• _DOCUMENT EXTRACT_:
<<<<

Answer for yourself: Have you ever stopped and considered the competency of the early Church Fathers especially in light of the fact they you trust them today to have selected and preserved the Word of God in the New Testament for you which you are staking your eternal life upon? Have you ever studied out what they wrote or said in their writings? Were they competent for the task? Can we see the Holy Spirit in what they said and did?
Answer for yourself: Have you ever invested your time to personally inquire into these issues, or have you like most just taken the New Testament as handed down from these men for millennia and accepted it without question because of "church tradition?"
Most likely you haven't. Few have I find out as most Christians have implicitly been taught to accept that the Holy Spirit led these men in the selection of the books in the Christian New Testament. Maybe you are beginning to doubt somewhat; especially since reading these articles you have seen that most likely the apostles of Jesus had little if anything to do with the writing of the Gospels which carry their names.
It never ceases to amaze me how the Protestant, who refused to be a Catholic and disbelieves Catholic dogma and doctrine, readily accepts the Catholic Bible as it was these same men who were given these "doctrines" supposedly by the Holy Spirit who put together, added to, and deleted from the New Testament supposedly by the same Holy Spirit. Thank goodness that the New Testament is correct but the doctrines of the men who put it together are wrong. It just seem ridiculous does it not?

>>>>

• _GOAL A_: Return the portion of the passage on the early Church Fathers starting with "Answer for yourself: Have you ever stopped" and going on through "said and did?", copied word for word.

• _TASK INPUT_:
<<<<

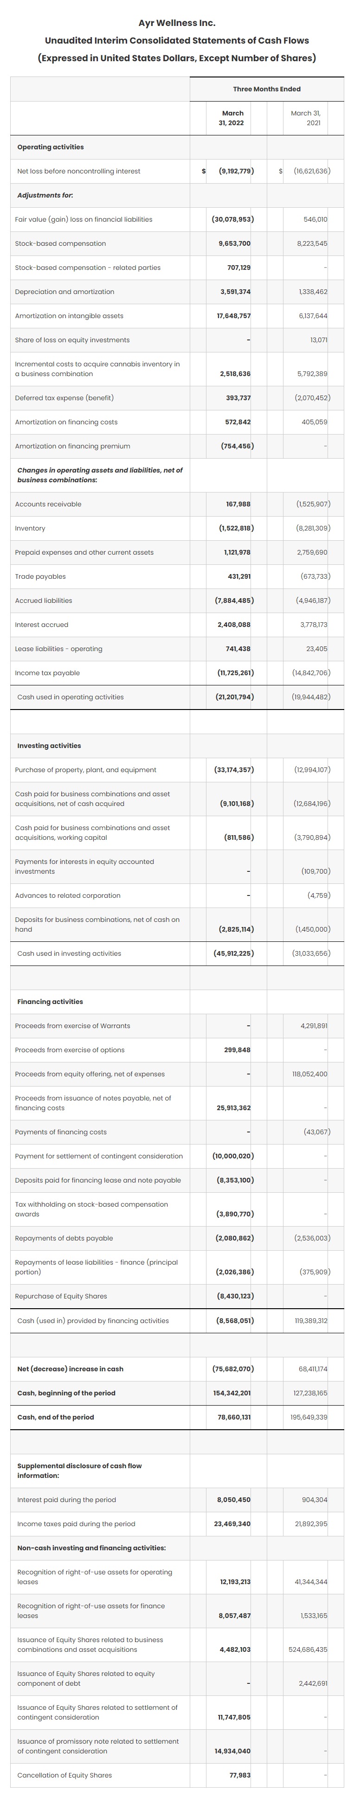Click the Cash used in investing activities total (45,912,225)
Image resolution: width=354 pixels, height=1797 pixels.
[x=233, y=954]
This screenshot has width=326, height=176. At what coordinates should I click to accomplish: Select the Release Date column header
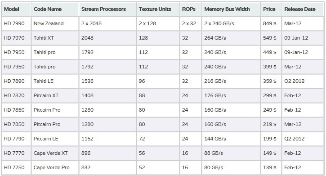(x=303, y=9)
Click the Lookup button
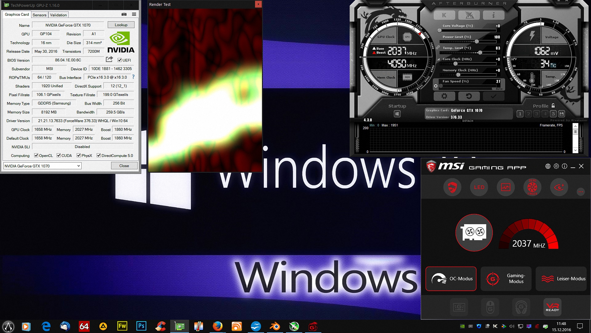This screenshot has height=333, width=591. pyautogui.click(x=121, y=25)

>>>>

• _GOAL B_: Retype every one of the records above precisely as they appear, omitting the pictures from your answer.

• _RESPONSE A_:
Answer for yourself: Have you ever stopped and considered the competency of the early Church Fathers especially in light of the fact they you trust them today to have selected and preserved the Word of God in the New Testament for you which you are staking your eternal life upon? Have you ever studied out what they wrote or said in their writings? Were they competent for the task? Can we see the Holy Spirit in what they said and did?

• _RESPONSE B_:
Click the Cash used in investing activities total (45,912,225)
Image resolution: width=354 pixels, height=1797 pixels.
[x=233, y=954]
This screenshot has width=326, height=176. At what coordinates should I click to accomplish: Select the Release Date column header
(x=303, y=9)
Click the Lookup button
This screenshot has height=333, width=591. pyautogui.click(x=121, y=25)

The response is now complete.